Related question: the privacy review doc claims that timestamps must be in unix format, although the example is actually a JS timestamp, and it looks like we're actually logging JS timestamps (millisecond, not second, resolution). For instance, on localhost:10001, if I open, then close, the dialog, I see this in stdout:

browserid (75972): debug: Simulate write to KPI Backend DB - [
<snipped>
browserid (75972):     "timestamp": 1376523000000,
<other stuff...>

It seems like the timestamp should be 1376523000 (three fewer zeros). Have there been discussions around the timestamp format? Is this actually converted inside kpiggybank, maybe?

jaredhirsch commented 11 years ago

I've pushed some additional rough cuts to 6a68/issue_3528_metrics_to_piggybank. I'll push on this a bit more tomorrow. @shane-tomlinson it'd be great if you could take a look :-)

jaredhirsch commented 11 years ago

@kparlante would it hurt anything if we didn't aggregate the verifier/router metrics before sending to the piggybank?

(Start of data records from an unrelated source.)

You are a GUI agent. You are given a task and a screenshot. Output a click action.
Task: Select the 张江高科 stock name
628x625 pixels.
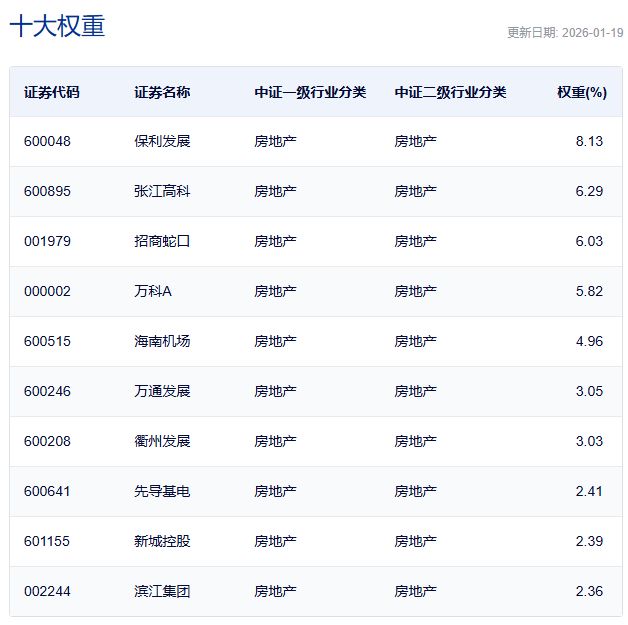point(162,191)
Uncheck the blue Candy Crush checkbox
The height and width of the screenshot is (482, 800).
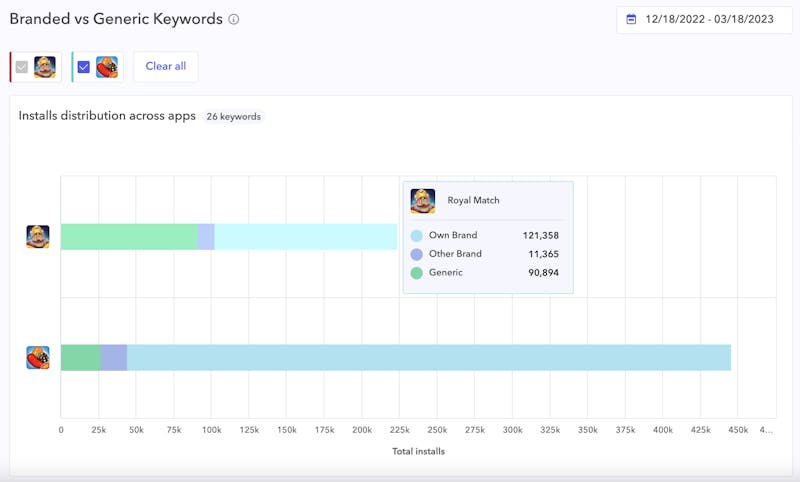(x=84, y=67)
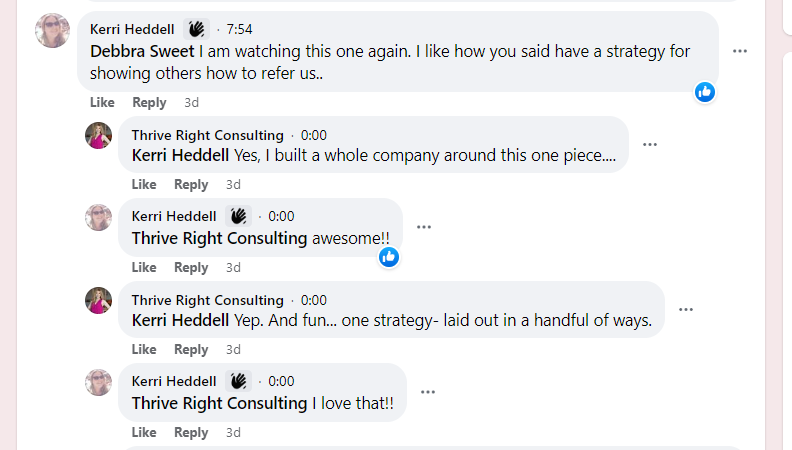View like reaction on 'awesome!!' reply

389,257
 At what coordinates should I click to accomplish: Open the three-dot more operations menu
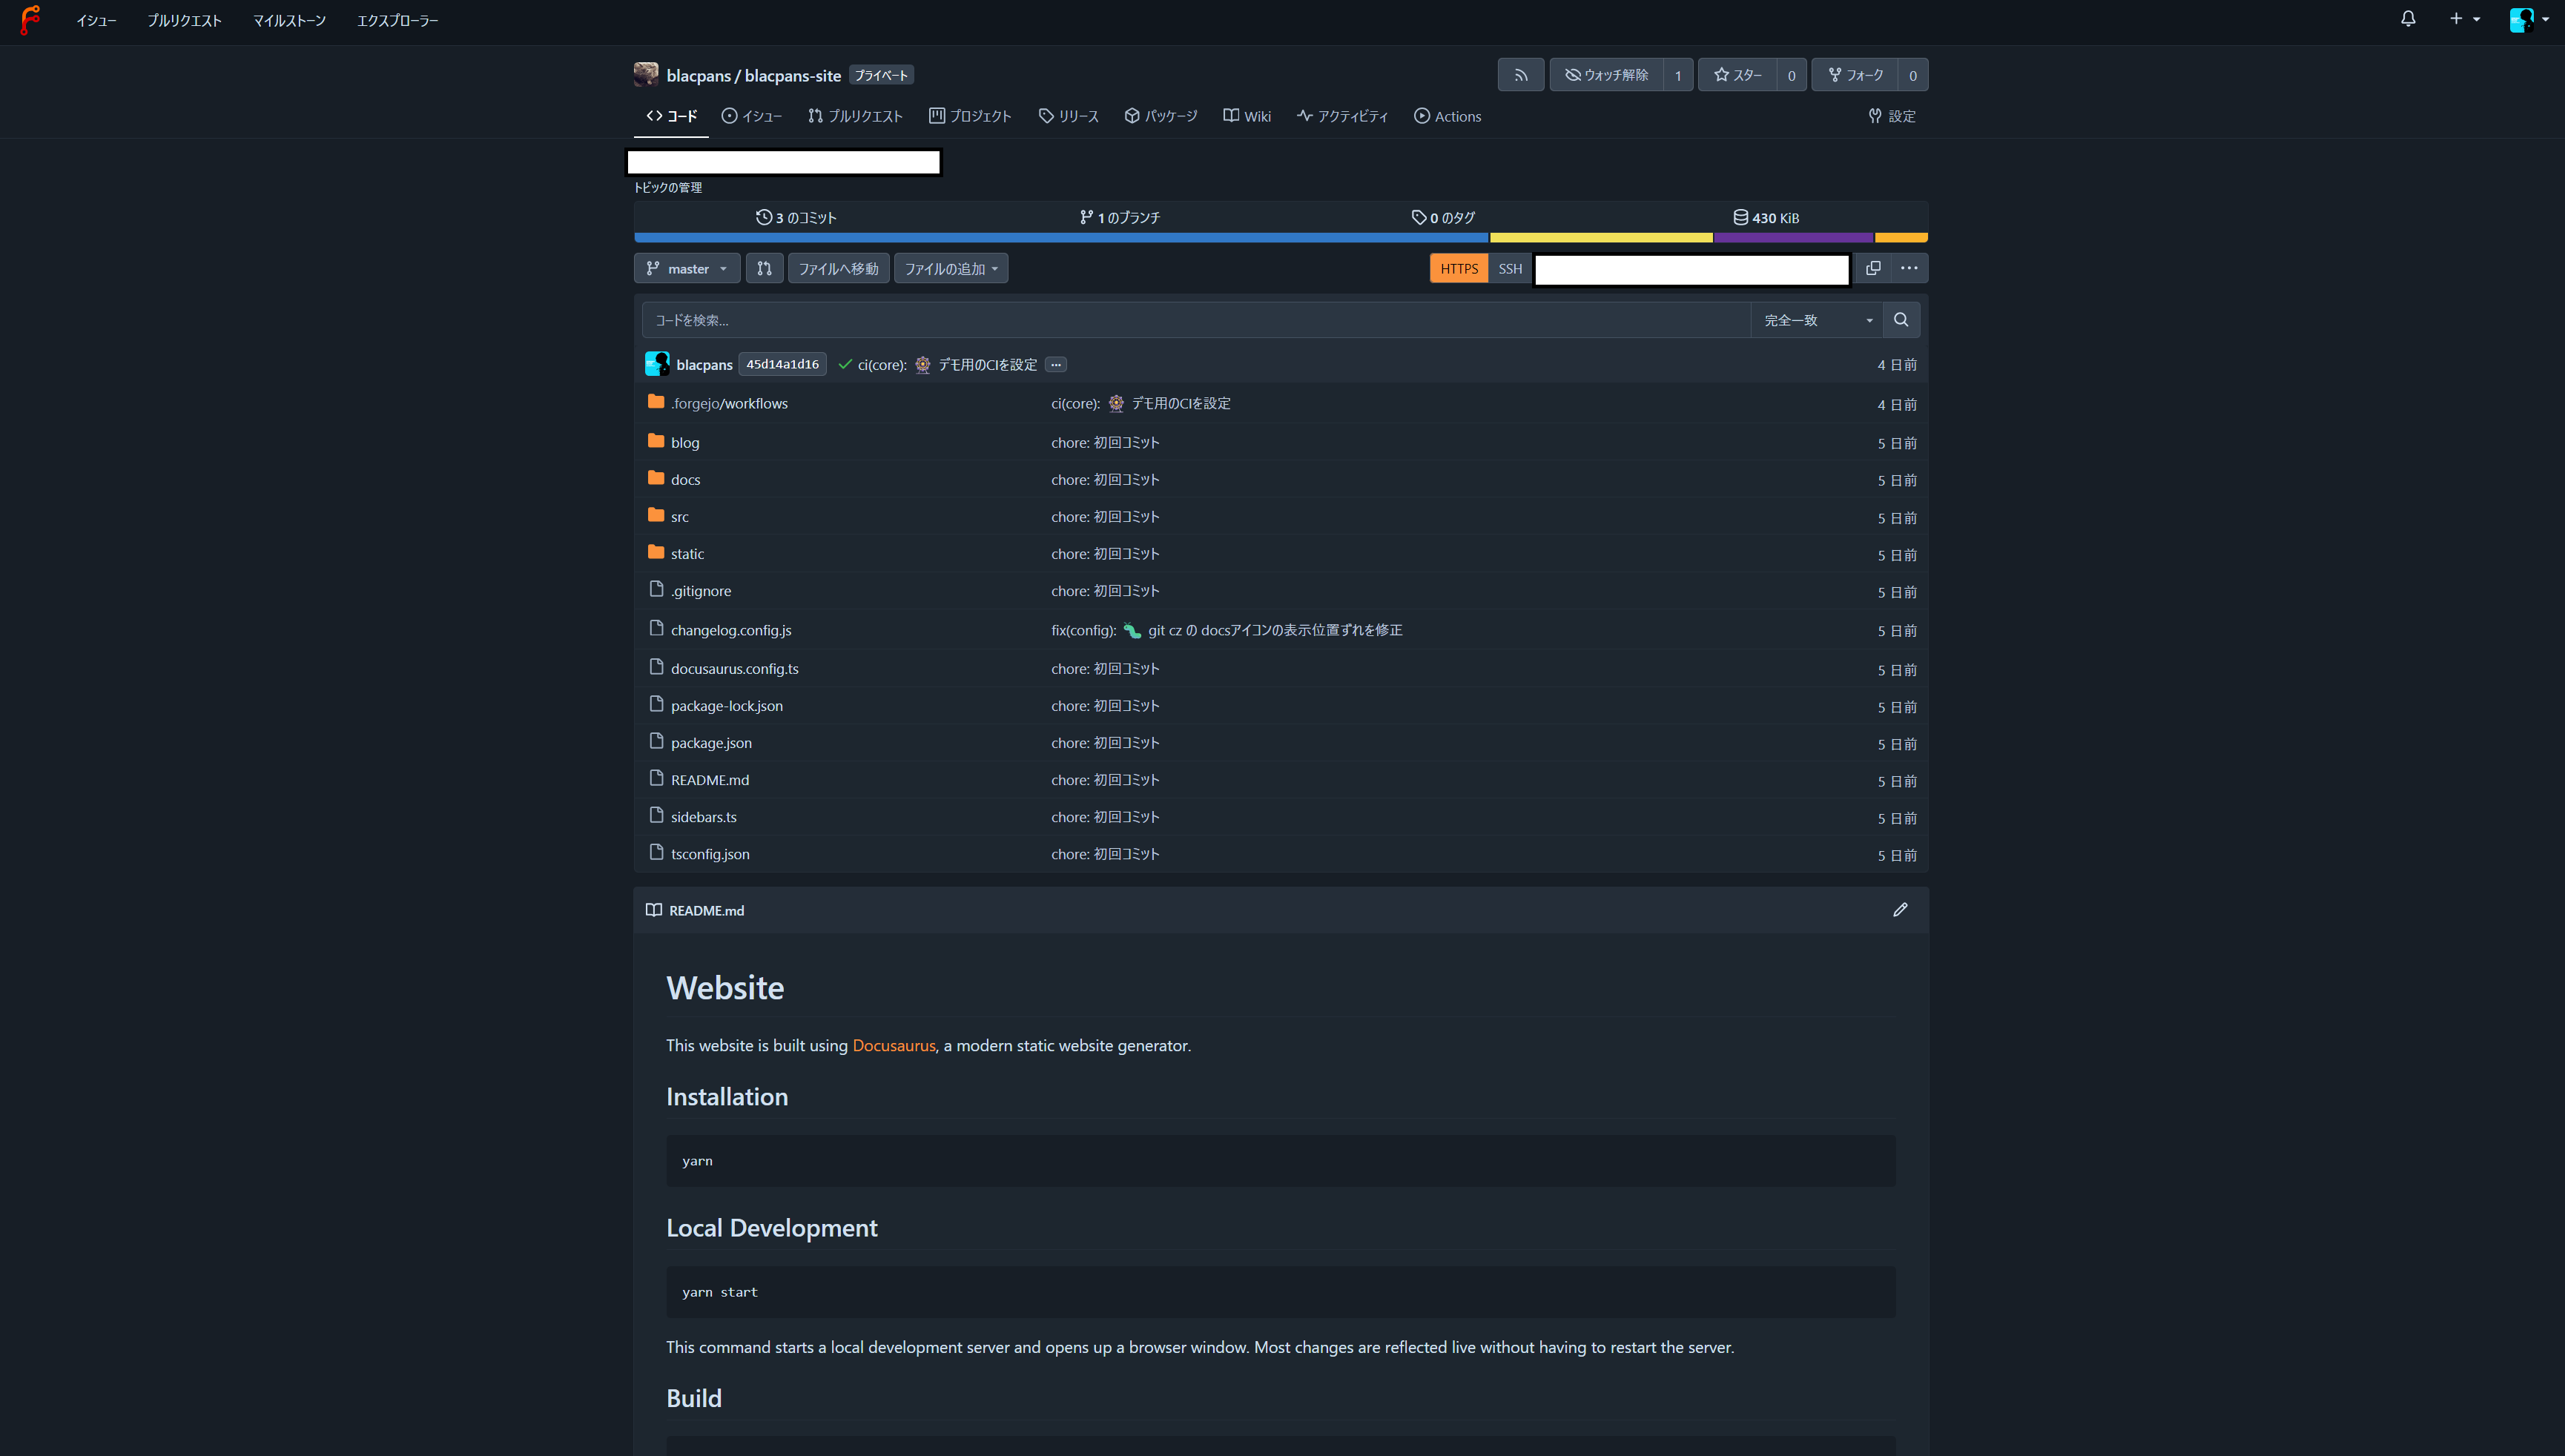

kparlante commented 11 years ago

@6a68 no timestamp conversion happens in kpiggybank; the timestamp field in the blobs as they land in the dashboard's db are in milliseconds, not seconds. For expediency's sake, go with millisecond resolution.

Not aggregating shouldn't be a problem from an implementation perspective. Privacy/extra traffic are the only concerns I could think of, and doesn't seem like either should be an actual problem.

jaredhirsch commented 11 years ago

@kparlante fantastic, in that case the PR against my fork is pretty much ready to go. I'll get some eyes on it Monday.

jaredhirsch commented 11 years ago

Opened a pull request against the upstream browserid repo. Do we need to hold back until the privacy review is completed?

jaredhirsch commented 11 years ago

Answering my own question from last week, the privacy bug (https://bugzilla.mozilla.org/show_bug.cgi?id=903581) has not moved. I bumped it to try to get some attention.

kparlante commented 11 years ago

New and improved privacy megabug: https://bugzilla.mozilla.org/show_bug.cgi?id=909980

kparlante commented 11 years ago

@shane-tomlinson, @6a68 : We shouldn't hold back on this code waiting for privacy review -- we're on the calendar. We can add a flag to turn it on/off (as we did with KPIs) to be safe on the timing. We have an ok from the security folks (given that we're using the same infrastructure as KPIs), pending any other questions from us.